Trump Detention Centers Listed Alongside Nazi Concentration Camps on Wikipedia

The Wikipedia entry "List of concentration and internment camps" has seen the addition of the Trump administration's child detention centers which are being used to house immigrant children. The extensive list includes concentration camps used by the Nazi regime.

"As part of the 2018 Trump administration family separation policy, nearly 2,000 immigrant children have been taken from their parents and placed in 'detention centers,'" the Wikipedia entry currently reads under a section titled 'Separation of immigrant children.'

"These centers have been described by those in opposition to the policy as 'concentration camps.' The centers had previously been cited by Texas officials for more than 150 health violations," the entry reads.

“Several government officials disputed accusations of detention centers being concentration camps. Both White House Press Secretary Sarah Huckabee Sanders and Attorney General Jeff Sessions defended the policy by citing the Bible,” the Wikipedia page continued. “Sessions specifically cited Romans 13, saying, ‘I would cite you to the Apostle Paul and his clear and wise command in Romans 13, to obey the laws of the government because God has ordained the government for his purposes.’”

RTX69QO5 A view of inside U.S. Customs and Border Protection (CBP) detention facility shows children at Rio Grande Valley Centralized Processing Center in Rio Grande City, Texas, U.S., June 17, 2018. Wikipedia has now added the detention centers to its list of concentration camps. Reuters

Wikipedia is a free online encyclopedia that is hosted by the Wikimedia Foundation, with pages created and edited by volunteers around the world. Its model is based on a platform that allows users to edit the content. Since the section was added, it has sparked heated discussions among editors of the site which has led to the entry being locked from further edits to prevent vandalism.

In recent weeks, the Trump administration’s child separation and “zero-tolerance” policies have sparked enormous backlash from both Republicans and Democrats, who believe the president has gone too far in his crackdown on illegal immigrants.

ICE officials have been separating children from their parents on the U.S.-Mexico border, including toddlers and babies, reported Associated Press. Yesterday, the news organization revealed the existence of three “tender age” shelters in South Texas. The government is also planning on opening a fourth location in Houston.

In April, Attorney General Jeff Sessions announced the Trump administration’s “zero-tolerance” policy on immigration which has since resulted in over 2,000 children being ripped away from their families while crossing the border and being detained in holding facilities that lawmakers have called “cages.”

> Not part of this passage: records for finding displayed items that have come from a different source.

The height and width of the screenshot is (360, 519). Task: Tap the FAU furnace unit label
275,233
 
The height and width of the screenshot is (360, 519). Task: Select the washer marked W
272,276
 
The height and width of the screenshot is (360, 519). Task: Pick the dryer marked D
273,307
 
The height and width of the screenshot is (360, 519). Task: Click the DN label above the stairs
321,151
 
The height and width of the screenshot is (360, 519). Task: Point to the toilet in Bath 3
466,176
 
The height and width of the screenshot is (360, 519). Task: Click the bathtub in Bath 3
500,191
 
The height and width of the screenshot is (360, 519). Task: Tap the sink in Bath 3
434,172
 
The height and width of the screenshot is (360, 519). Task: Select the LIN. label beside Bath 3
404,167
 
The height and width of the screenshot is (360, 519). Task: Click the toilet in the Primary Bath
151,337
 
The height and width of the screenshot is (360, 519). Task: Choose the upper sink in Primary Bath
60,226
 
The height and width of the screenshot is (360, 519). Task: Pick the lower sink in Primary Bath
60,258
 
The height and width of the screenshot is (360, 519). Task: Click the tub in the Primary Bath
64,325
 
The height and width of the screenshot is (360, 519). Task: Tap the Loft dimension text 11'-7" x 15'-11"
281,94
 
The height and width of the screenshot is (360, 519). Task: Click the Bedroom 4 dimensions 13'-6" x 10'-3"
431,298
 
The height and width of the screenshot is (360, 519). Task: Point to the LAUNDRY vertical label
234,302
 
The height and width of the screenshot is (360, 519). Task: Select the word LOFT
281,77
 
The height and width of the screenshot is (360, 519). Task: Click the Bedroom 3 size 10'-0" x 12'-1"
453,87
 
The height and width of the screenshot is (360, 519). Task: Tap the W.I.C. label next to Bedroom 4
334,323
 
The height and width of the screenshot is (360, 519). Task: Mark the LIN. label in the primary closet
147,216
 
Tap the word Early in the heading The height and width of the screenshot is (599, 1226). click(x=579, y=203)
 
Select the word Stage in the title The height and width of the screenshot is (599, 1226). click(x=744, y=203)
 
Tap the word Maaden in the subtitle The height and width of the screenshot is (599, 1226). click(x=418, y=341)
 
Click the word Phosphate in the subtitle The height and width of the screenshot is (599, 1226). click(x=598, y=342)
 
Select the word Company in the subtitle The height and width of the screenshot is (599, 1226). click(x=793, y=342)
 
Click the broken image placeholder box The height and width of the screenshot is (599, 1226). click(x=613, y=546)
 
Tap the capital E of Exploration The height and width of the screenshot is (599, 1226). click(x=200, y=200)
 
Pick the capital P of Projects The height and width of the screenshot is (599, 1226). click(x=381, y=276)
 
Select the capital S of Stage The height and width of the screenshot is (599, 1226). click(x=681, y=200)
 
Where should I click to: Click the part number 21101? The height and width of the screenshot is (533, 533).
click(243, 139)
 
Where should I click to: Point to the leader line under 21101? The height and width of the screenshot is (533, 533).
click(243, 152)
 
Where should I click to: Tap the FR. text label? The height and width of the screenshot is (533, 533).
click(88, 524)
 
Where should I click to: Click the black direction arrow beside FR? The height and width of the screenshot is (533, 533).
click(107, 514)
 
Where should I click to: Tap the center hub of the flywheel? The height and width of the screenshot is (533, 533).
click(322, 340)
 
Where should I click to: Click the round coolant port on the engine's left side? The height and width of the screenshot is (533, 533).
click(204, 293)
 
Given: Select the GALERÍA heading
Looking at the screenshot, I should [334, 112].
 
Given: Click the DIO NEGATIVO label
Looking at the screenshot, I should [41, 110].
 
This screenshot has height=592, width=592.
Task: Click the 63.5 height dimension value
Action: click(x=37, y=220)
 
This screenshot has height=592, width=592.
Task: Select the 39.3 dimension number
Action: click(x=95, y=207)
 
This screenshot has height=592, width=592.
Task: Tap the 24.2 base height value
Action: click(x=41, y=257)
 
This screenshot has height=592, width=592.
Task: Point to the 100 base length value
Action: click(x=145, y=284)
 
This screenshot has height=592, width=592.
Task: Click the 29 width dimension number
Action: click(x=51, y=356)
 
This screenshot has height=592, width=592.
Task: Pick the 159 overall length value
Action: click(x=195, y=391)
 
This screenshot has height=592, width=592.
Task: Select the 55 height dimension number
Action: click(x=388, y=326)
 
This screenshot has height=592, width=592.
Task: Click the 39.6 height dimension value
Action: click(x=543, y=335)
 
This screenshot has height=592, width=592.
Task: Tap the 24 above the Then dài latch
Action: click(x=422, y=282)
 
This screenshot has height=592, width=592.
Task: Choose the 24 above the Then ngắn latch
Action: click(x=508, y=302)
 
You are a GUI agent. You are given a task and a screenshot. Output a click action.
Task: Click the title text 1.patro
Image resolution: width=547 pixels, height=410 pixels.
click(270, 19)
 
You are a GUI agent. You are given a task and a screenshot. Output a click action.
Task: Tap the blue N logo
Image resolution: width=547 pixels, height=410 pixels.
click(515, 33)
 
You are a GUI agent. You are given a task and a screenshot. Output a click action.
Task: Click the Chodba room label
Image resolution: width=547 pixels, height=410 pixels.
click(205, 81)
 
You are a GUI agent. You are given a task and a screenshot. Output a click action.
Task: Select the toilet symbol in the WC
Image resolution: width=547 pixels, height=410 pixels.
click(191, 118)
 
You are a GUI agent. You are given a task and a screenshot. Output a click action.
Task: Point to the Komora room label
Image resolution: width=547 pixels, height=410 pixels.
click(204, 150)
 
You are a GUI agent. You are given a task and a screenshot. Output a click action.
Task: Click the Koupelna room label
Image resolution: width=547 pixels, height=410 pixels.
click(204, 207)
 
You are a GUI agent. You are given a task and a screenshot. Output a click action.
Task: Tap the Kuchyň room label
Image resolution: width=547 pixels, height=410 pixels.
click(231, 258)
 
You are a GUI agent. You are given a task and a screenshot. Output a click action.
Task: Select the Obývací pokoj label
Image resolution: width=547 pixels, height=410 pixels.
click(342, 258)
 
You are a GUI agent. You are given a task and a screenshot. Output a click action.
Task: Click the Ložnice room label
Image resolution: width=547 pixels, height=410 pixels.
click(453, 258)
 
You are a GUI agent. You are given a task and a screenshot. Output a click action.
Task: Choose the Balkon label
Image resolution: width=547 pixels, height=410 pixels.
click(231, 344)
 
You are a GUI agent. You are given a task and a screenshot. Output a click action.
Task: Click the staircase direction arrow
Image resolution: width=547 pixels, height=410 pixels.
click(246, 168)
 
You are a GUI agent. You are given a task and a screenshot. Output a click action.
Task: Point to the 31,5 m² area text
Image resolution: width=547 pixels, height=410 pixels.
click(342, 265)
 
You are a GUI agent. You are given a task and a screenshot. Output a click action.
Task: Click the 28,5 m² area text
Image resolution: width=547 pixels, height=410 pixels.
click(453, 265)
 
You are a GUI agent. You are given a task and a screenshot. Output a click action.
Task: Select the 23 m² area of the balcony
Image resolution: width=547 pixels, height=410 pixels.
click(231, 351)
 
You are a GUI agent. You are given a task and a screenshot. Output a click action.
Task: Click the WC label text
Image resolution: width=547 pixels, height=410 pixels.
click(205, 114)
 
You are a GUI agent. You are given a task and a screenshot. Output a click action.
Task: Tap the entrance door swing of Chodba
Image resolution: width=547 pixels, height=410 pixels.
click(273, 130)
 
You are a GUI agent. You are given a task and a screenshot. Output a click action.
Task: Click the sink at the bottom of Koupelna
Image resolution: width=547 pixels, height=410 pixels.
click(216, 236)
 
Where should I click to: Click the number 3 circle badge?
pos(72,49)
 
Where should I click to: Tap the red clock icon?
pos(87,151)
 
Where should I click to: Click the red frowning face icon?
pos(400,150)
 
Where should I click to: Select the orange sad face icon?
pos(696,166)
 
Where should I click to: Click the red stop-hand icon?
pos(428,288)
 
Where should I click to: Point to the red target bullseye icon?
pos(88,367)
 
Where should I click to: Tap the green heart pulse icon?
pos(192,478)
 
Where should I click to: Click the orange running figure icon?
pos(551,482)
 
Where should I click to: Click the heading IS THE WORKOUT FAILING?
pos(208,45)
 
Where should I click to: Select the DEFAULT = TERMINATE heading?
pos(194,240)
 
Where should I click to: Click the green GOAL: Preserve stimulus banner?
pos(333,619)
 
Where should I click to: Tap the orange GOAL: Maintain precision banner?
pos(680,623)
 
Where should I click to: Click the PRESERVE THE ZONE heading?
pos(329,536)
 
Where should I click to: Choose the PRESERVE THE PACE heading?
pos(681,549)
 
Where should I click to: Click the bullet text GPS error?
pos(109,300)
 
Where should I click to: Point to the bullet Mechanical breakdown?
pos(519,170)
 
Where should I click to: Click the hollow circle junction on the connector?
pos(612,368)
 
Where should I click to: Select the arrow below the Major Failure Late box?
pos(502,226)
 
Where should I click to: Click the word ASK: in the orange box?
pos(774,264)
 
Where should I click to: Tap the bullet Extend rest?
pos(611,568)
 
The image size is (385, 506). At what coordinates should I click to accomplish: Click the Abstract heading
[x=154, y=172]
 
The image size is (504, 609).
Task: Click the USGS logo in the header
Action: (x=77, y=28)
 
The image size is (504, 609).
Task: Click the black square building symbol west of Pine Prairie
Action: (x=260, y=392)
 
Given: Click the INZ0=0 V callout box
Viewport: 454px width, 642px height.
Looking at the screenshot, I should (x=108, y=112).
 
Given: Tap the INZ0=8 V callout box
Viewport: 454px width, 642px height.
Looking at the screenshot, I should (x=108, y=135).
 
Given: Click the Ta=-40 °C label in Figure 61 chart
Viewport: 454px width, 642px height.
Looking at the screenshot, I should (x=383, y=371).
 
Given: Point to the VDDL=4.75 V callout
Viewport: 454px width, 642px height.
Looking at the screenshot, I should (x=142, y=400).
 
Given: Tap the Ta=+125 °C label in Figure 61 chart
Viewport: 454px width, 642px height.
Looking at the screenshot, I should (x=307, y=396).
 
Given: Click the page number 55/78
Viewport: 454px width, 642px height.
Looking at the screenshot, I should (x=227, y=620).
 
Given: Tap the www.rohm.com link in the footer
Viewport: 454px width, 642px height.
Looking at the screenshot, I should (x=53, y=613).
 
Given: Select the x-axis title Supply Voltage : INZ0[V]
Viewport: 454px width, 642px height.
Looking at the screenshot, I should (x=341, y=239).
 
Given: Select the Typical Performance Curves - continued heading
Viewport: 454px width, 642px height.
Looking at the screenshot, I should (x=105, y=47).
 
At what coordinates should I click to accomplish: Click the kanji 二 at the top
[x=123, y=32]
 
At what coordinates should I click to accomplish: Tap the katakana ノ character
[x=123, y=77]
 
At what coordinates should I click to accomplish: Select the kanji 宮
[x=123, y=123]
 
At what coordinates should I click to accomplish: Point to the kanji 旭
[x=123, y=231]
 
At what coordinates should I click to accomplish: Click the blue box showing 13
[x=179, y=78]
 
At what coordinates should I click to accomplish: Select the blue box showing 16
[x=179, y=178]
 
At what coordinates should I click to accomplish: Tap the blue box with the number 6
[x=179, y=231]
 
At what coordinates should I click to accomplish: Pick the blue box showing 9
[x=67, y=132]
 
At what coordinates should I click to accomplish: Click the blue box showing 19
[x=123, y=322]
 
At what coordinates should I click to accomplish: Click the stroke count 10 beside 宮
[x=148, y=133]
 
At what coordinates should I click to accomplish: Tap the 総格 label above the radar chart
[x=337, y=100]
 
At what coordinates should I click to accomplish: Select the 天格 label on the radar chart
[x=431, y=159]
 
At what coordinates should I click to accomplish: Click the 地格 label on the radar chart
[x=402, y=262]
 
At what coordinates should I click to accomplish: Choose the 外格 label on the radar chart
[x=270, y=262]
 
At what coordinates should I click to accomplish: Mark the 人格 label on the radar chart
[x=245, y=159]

Steve Wagner, a Department of Health and Human Services official, described the “tender age” detention centers as “facilities that are devoted to providing care to children with special needs and tender age children.”

“They’re not government facilities per se, and they have very well-trained clinicians, and those facilities meet state licensing standards for child welfare agencies, and they’re staffed by people who know how to deal with the needs—particularly of the younger children,” he said.

At a press conference on Monday, Homeland Security Secretary Kristjen Nielsen shifted the heat onto lawmakers. “Congress and the courts created this problem, and Congress alone can fix it,” she said. “Until then, we will enforce every law we have on the books to defend the sovereignty and security of the United States.”

That same day, Propublica released an audio clip of children inside one of the centers crying for their parents while a Border Patrol Agent can be heard saying, "Well, we have an orchestra here… What’s missing is a conductor.”